Material shown:
════════════════

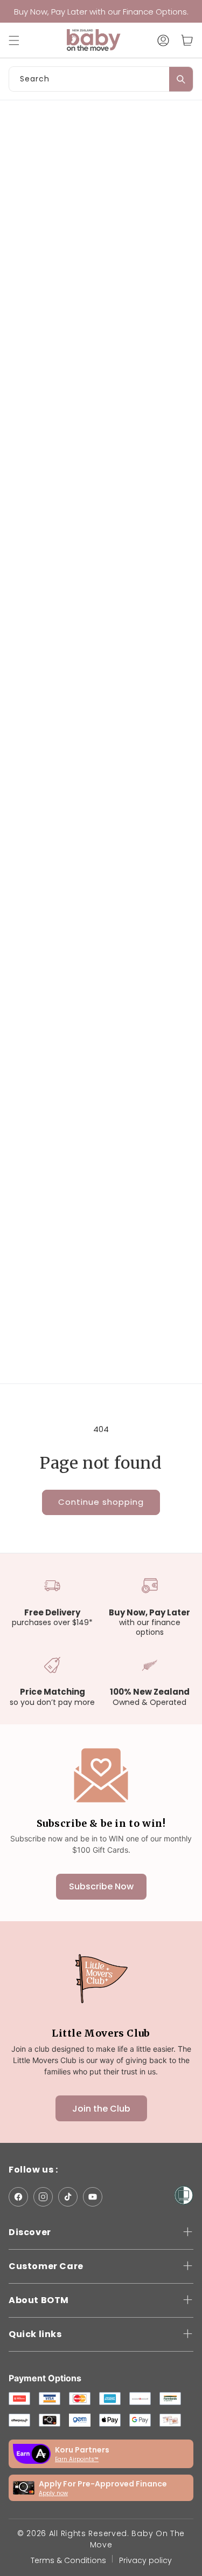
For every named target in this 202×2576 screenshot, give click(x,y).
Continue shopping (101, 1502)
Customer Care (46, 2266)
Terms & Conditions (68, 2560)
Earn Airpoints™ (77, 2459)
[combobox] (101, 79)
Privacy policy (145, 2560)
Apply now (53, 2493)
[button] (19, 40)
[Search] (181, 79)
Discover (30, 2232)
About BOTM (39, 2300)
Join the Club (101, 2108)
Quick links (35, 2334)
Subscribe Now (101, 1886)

════════════════

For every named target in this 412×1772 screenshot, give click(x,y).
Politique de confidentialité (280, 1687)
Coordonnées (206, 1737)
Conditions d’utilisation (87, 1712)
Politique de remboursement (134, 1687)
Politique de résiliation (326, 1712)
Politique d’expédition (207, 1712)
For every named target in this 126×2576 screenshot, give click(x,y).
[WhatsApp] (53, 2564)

════════════════

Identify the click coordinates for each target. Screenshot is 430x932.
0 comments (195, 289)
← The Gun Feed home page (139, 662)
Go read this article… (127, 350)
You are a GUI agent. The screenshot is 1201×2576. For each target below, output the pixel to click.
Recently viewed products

════════════════

Assignment:
Where the listing above has a line with "Conditions d’utilisation (87, 1712)", start there, and output every line exactly through the line with "[WhatsApp] (53, 2564)", which is also included.

Answer:
Conditions d’utilisation (87, 1712)
Politique de remboursement (134, 1687)
Politique de résiliation (326, 1712)
Politique d’expédition (207, 1712)
For every named target in this 126×2576 screenshot, give click(x,y).
[WhatsApp] (53, 2564)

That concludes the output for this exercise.